Fig. 5. H. pylori preference for pit cells depends on chemotaxis to urea scaling with size.

a–c Quantification of wild-type (wt, strain P12) bacterial chemotaxis towards conditioned media (a) or conditioned media plus 500 mM urea (b). Chemotaxis by H. pylori strain G27 WT, ΔtlpB and tlpB* (c). d Quantification of adhered H. pylori strains G27 WT, ΔtlpB and tlpB* to organoid-derived monolayers by flow cytometry. e Representative immunohistochemistry images of a 3D organoid stained for MUC5AC and MUC6. Scale bar: 10 µm. f and g Quantification of cell length (f) and cell area (g) of MUC5AC-(pit cells) and MUC6-positive cells (gland cells) in 3D organoids. h Quantification of urea concentration in organoid-derived monolayer conditioned media. Fold over control differentiation media (grey, ENRWFGTi_). i Representative flow cytometry analysis. j Quantification of H. pylori-positive cells in the FCS regions shown in (i). Data are shown as individual dots (panels a-c, and h, filled dot, pool of 4 organoid lines, 3 independent experiments; in panels d and j, symbols represent organoid lines derived from patient #1-circle, #10-diamond, #71-triangle, and #72-square; 3 independent experiments), mean values with horizontal lines (panel d). Data in panel e is representative of 2 organoid lines and 1 experiment. Statistical analysis of data in panels a–c was performed using multiple t-test corrected for multiple comparisons with the Holm–Sidak method; in panels d and h, one-way ANOVA with Tukey’s multiple comparisons post-hoc test.; and in panels f, g, two-tailed Student’s t-test.
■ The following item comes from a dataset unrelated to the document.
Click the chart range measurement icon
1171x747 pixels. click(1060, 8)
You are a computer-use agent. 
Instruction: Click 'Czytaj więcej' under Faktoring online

Fig. 6. H. pylori colocalizes with differentiated pit cells in vivo.

a Representative confocal microscopy images of H. pylori-positive tissue sections co-stained for GKN1 (red) and H. pylori (green). Nuclei were counterstained using Hoechst 33342 (blue). Scale bar: 50 µm. Data shown are representative images of three patients and one experiment each. b Model: H. pylori preferentially binds to and translocates CagA into highly differentiated pit cells located at the opening of the gastric units.